3) Anthropology – and business – as a circle of care 

Finally, and building on the two previous points, I believe human-centered research can be more than fulfilling a set of quotas or objectives. It can be more than adding tomes to a dusty shelf or points to a stock portfolio. Research, especially anthropologically-driven research, can operate as a circle of care linking researchers and collaborators, mutually supporting and enriching stakeholders on either side of the table. 

Human research creates an ethical obligation. When people share part of their life with you, you share with them. This is why research should be above board in its process and objectives. More importantly, make goals and the research designs a collaborative process. Research alongside participants by creating a seat at the table for them and weaving education into the intervention. Through transparency and investment, researchers can work to empower collaborators so that positive outcomes can be maintained and expanded in the researchers’ absence. In this way, researchers collaborate with participants to design sustainable interventions.

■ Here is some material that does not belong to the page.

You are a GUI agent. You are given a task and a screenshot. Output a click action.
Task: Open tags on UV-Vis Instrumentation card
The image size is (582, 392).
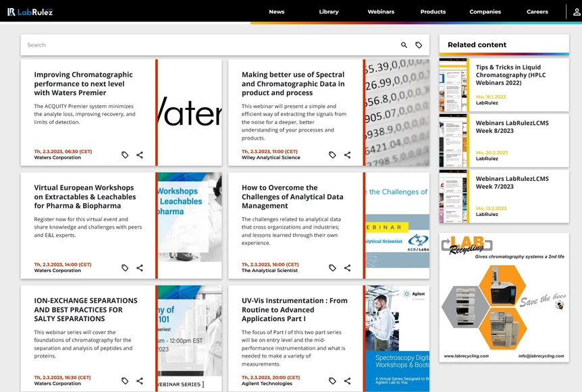(332, 381)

Research that relies on people can – and should – seek to make an appreciable difference in the lives of those people. Researchers should take pains to develop a deep understanding of the context in which they work. I’ve often found that the goals dreamed up in the office don’t reflect the reality on the ground. Researchers should be flexible to the needs of their collaborators, designing protocols and synthesizing actionable insights that pursue better outcomes for those actually in need of a helping hand. 

I believe researchers should care for those who make their research possible, not exploit their pain, be transparent, and work to make their lives better. I believe researchers can honor this obligation by designing mindful, equitable, care-focused interventions. And, as I have observed, research that maintains these ethical commitments tends to produce better results for participants and stakeholders alike.

So why should I care about anthropology in marketing? In short, because anthropology (and anthropologists) help build authentic connections within and between communities of colleagues, stakeholders, and consumers. My goal as an anthropologist is to meet and understand what makes these connections flourish, and then work to collectively improve outcomes for all parties. Cultivating connections necessitates an eye for complexity, an empathetic framework, and a great deal of care.